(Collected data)
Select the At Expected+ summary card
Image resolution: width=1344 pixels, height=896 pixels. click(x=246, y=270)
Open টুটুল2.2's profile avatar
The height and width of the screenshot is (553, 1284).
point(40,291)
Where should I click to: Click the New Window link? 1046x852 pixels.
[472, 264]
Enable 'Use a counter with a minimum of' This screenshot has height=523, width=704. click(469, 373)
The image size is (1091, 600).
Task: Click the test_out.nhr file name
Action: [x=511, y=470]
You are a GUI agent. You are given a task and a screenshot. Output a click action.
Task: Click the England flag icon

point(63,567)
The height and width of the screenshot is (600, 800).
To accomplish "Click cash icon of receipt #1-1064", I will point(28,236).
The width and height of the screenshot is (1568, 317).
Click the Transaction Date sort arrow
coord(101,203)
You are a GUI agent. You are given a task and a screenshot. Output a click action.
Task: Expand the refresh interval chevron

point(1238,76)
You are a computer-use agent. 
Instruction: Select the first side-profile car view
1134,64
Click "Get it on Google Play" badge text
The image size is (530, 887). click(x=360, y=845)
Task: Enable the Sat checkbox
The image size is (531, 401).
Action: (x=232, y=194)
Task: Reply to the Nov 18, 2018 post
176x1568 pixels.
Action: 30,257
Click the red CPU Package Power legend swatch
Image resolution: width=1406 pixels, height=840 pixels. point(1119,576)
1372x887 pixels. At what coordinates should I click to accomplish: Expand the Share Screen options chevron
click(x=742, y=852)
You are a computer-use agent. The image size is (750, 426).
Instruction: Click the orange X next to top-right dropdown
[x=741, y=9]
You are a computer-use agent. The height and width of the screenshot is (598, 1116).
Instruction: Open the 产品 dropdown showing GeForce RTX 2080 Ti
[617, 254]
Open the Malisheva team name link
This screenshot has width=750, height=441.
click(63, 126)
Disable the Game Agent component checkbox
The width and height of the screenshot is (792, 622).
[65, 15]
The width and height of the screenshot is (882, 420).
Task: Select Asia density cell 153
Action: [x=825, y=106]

**Objective**
Reproduce all of the entries, replacing "Instruction" with "Command" wherever it occurs and leaving everything else unchanged.

**Problem solution**
Select the At Expected+ summary card
Image resolution: width=1344 pixels, height=896 pixels. click(x=246, y=270)
Open টুটুল2.2's profile avatar
The height and width of the screenshot is (553, 1284).
point(40,291)
Where should I click to: Click the New Window link? 1046x852 pixels.
[472, 264]
Enable 'Use a counter with a minimum of' This screenshot has height=523, width=704. click(469, 373)
The image size is (1091, 600).
Task: Click the test_out.nhr file name
Action: [x=511, y=470]
You are a GUI agent. You are given a task and a screenshot. Output a click action.
Task: Click the England flag icon

point(63,567)
The height and width of the screenshot is (600, 800).
To accomplish "Click cash icon of receipt #1-1064", I will point(28,236).
The width and height of the screenshot is (1568, 317).
Click the Transaction Date sort arrow
coord(101,203)
You are a GUI agent. You are given a task and a screenshot. Output a click action.
Task: Expand the refresh interval chevron

point(1238,76)
You are a computer-use agent. 
Command: Select the first side-profile car view
1134,64
Click "Get it on Google Play" badge text
The image size is (530, 887). click(x=360, y=845)
Task: Enable the Sat checkbox
The image size is (531, 401).
Action: (x=232, y=194)
Task: Reply to the Nov 18, 2018 post
176x1568 pixels.
Action: 30,257
Click the red CPU Package Power legend swatch
Image resolution: width=1406 pixels, height=840 pixels. point(1119,576)
1372x887 pixels. At what coordinates should I click to accomplish: Expand the Share Screen options chevron
click(x=742, y=852)
You are a computer-use agent. The image size is (750, 426).
Command: Click the orange X next to top-right dropdown
[x=741, y=9]
You are a computer-use agent. The height and width of the screenshot is (598, 1116).
Command: Open the 产品 dropdown showing GeForce RTX 2080 Ti
[617, 254]
Open the Malisheva team name link
This screenshot has width=750, height=441.
click(63, 126)
Disable the Game Agent component checkbox
The width and height of the screenshot is (792, 622).
[65, 15]
The width and height of the screenshot is (882, 420).
Task: Select Asia density cell 153
Action: [x=825, y=106]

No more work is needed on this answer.